Enseignant à l’école des Mines de Paris, Olivier Lluansi a été le conseiller industrie et énergie de François Hollande à l’Elysée. En novembre 2023, le ministère de l’économie le charge d’une mission sur la réindustrialisation de la France à l’horizon 2035. Remis fin avril, son rapport ne sera finalement pas rendu public. En cause, l’agenda politique bouleversé par les élections européennes et législatives. Mais ce n’est pas la seule raison, selon lui. Son rapport « n’eut pas l’heur de plaire », explique-t-il dans le livre Réindustrialiser. Le défi d’une génération (Déviations, 322 pages, 23 euros) tiré de sa mission, qui vient de paraître. Il remet en effet en question l’objectif gouvernemental d’atteindre 15 % de produit intérieur brut (PIB) pour l’industrie en 2035 − « ni réaliste, ni fondé », juge-t-il – et considère que la politique de réindustrialisation actuelle favorise trop les technologies de rupture et les gigafactories, au détriment du « potentiel caché des territoires » et du tissu industriel déjà existant dans le pays.

Les Etats généraux de l’industrie datent de 2009, le rapport Gallois sur la compétitivité industrielle de 2012. Pourtant, depuis près de quinze ans, la part de l’industrie dans le PIB français stagne autour de 10 %. Comment l’expliquez-vous ?

La France n’a pas toujours eu la bonne grille de lecture.

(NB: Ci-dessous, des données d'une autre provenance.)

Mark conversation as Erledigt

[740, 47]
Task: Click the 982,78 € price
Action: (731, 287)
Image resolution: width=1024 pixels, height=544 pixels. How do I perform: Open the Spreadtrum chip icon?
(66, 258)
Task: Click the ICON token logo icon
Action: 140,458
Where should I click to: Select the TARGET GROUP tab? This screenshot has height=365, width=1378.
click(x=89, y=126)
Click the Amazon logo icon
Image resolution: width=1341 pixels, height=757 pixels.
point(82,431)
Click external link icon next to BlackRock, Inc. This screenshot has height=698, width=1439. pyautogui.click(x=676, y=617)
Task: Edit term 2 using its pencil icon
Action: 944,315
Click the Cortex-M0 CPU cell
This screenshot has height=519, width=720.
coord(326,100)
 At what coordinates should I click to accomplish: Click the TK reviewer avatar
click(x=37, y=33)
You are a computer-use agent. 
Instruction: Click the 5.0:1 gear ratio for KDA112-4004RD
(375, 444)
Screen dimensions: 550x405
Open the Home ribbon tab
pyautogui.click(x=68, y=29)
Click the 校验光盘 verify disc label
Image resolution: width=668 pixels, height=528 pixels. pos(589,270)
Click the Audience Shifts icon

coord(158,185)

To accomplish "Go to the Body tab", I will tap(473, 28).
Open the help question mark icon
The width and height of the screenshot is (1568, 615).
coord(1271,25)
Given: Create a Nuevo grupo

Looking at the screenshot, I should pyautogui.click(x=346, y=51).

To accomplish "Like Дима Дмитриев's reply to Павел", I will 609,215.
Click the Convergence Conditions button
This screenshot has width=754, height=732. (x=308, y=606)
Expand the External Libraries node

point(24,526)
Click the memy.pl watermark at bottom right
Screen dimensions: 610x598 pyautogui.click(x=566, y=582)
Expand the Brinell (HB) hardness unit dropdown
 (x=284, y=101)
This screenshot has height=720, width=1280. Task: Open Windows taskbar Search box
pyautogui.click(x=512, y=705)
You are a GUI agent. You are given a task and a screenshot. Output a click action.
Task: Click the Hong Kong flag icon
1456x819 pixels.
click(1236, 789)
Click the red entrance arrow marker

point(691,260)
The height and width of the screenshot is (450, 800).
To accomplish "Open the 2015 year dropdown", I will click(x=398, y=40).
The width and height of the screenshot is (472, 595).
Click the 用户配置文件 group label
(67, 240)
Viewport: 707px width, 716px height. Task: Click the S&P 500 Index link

On a stoppé nos politiques industrielles à partir de 1975, après le choc pétrolier, pour basculer dans un modèle économique qui favorise les services. On a continué après les années 1990 alors qu’en Europe l’Allemagne pariait sur l’industrie comme moteur de sa réunification. En 2009, quand on s’est enfin remis à parler d’industrie en France, on a repris des modèles vieux de trente ans, qui n’étaient plus adaptés à la mondialisation de l’économie.

Un exemple : on a beaucoup misé sur la constitution de filières industrielles, mais très peu de produits complexes aujourd’hui sont fabriqués intégralement en France. On commence enfin à comprendre qu’il faut rééquilibrer cette politique avec celle des territoires, qui jouent un rôle décisif. Deux tiers de la réindustrialisation devrait venir de la base, du tissu industriel existant, alors que, jusqu’à présent, on a misé sur l’export, les investissements étrangers, la rupture technologique. Il aura fallu dix ans au pays pour que le système administratif et politique comprenne quel était le nouveau paysage industriel.

Pourquoi jugez-vous irréaliste l’objectif du gouvernement de porter l’industrie à 15 % du PIB en 2035 ?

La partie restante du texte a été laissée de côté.